January 20, 2014 by Jan Herman
Spike Wilner writes the electronic newsletter for Smalls Jazz Club, where he’s the congenial manager and one of the owners. The newsletter is always informative. Never sinks to mere PR. Which makes it one of the best around.
(Wilner doesn’t just write the newsletter. He’s a first-class jazz pianist. Click the photo or this link to hear him play. I’m particularly fond of Wilner’s solo piano playing.)
Anyway, it’s fitting that on Martin Luther King Day, today’s newsletter showed up in my email box with a recollection of what King had to say about jazz.
This was the speech he gave at the opening of the Berlin Jazz Festival, in 1964:
God has wrought many things out of oppression. He has endowed his creatures with the capacity to create — and from this capacity has flowed the sweet songs of sorrow and joy that have allowed man to cope with his environment and many different situations.
Jazz speaks for life.
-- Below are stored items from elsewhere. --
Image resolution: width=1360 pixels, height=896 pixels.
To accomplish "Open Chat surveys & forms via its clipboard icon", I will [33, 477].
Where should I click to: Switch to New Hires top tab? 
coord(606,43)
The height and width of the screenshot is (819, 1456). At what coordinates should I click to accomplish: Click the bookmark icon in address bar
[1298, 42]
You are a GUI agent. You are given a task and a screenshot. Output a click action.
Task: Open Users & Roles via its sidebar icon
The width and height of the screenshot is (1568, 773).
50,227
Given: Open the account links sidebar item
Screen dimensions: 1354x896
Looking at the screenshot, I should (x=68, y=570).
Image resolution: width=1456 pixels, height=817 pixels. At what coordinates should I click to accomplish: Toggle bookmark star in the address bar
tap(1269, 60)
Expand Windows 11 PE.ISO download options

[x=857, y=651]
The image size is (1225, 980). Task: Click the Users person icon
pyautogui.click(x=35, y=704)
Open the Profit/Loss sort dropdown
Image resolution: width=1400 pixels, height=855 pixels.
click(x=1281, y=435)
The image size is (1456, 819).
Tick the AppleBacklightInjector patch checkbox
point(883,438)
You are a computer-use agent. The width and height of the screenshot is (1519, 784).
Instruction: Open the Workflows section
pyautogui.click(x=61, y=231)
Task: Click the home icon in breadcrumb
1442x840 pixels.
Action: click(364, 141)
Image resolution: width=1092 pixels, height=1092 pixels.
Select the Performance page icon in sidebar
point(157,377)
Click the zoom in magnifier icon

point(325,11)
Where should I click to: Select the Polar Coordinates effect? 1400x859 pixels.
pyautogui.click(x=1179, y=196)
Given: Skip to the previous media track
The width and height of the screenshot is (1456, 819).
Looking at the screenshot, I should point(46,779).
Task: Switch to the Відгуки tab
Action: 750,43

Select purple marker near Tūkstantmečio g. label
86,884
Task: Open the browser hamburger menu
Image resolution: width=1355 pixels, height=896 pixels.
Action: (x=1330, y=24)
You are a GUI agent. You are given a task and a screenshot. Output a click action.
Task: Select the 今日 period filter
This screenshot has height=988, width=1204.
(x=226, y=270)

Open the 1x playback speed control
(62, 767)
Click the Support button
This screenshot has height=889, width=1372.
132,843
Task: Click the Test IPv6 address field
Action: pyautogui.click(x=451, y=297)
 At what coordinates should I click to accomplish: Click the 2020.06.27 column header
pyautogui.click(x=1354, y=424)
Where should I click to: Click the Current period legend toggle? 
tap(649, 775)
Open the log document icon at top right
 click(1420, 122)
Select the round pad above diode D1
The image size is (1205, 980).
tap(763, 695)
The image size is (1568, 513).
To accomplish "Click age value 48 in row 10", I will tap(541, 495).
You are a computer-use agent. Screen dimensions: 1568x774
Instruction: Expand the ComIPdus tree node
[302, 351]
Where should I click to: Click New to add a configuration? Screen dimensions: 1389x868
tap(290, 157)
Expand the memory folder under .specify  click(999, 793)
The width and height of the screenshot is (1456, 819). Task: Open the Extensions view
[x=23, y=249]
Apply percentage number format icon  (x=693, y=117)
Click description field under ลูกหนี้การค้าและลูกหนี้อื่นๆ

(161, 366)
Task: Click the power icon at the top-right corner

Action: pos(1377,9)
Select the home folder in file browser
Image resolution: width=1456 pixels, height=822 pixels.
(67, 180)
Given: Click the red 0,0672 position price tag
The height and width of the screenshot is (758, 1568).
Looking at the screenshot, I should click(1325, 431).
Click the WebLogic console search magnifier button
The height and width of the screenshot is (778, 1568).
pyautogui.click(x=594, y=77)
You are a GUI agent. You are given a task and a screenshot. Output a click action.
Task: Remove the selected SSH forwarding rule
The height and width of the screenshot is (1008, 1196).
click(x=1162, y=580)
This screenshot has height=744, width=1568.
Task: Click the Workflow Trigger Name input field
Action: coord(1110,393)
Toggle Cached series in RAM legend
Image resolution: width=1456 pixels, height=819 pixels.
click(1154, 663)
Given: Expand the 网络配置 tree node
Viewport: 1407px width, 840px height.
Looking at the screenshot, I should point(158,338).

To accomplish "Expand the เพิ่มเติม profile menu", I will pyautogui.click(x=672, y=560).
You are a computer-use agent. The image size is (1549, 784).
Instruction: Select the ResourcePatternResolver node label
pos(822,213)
The Blues tell the story of life’s difficulties, and if you think for a moment, you will realize that they take the hardest realities of life and put them into music, only to come out with some new hope or sense of triumph.
This is triumphant music.
Modern jazz has continued in this tradition, singing the songs of a more complicated urban existence. When life itself offers no order and meaning, the musician creates an order and meaning from the sounds of the earth which flow through his instrument.
It is no wonder that so much of the search for identity among American Negroes was championed by Jazz musicians. Long before the modern essayists and scholars wrote of racial identity as a problem for a multiracial world, musicians were returning to their roots to affirm that which was stirring within their souls.